■ What the task asks:
Nothing but the lines below from the one with "Click the selected" through the one with "527x460 pixels." should be output, each exactly as given, and no pictures.

■ Entries provided:

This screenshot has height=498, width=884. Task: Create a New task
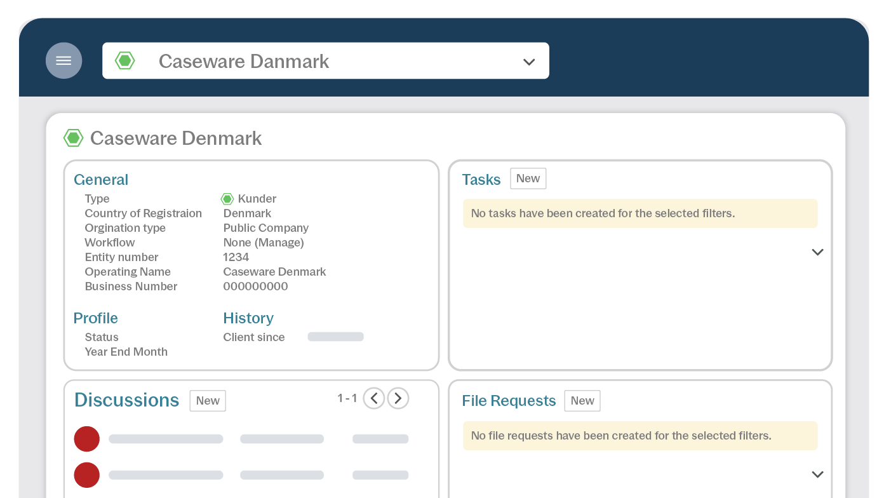(x=528, y=178)
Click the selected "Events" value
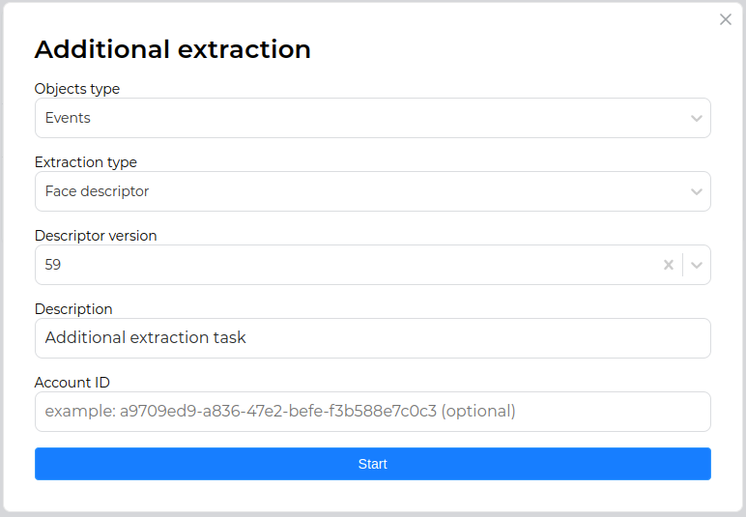The height and width of the screenshot is (517, 746). coord(68,118)
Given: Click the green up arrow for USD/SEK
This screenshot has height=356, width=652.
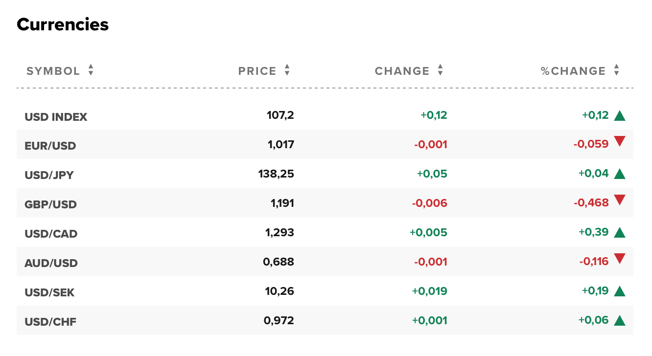Looking at the screenshot, I should tap(620, 291).
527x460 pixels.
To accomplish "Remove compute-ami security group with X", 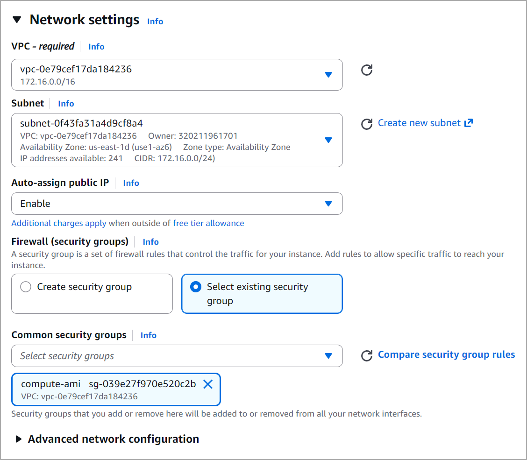I will (208, 384).
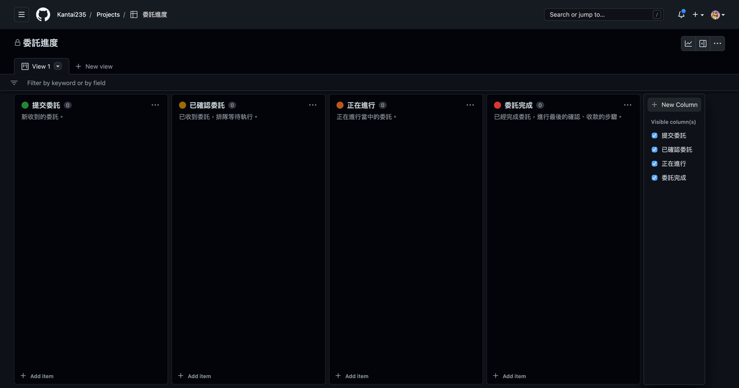Create a board column with New Column

[x=674, y=105]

■ Result:
Click the selected "Events" value
The height and width of the screenshot is (517, 746). coord(68,118)
Given: Click the green up arrow for USD/SEK
This screenshot has height=356, width=652.
Looking at the screenshot, I should tap(620, 291).
527x460 pixels.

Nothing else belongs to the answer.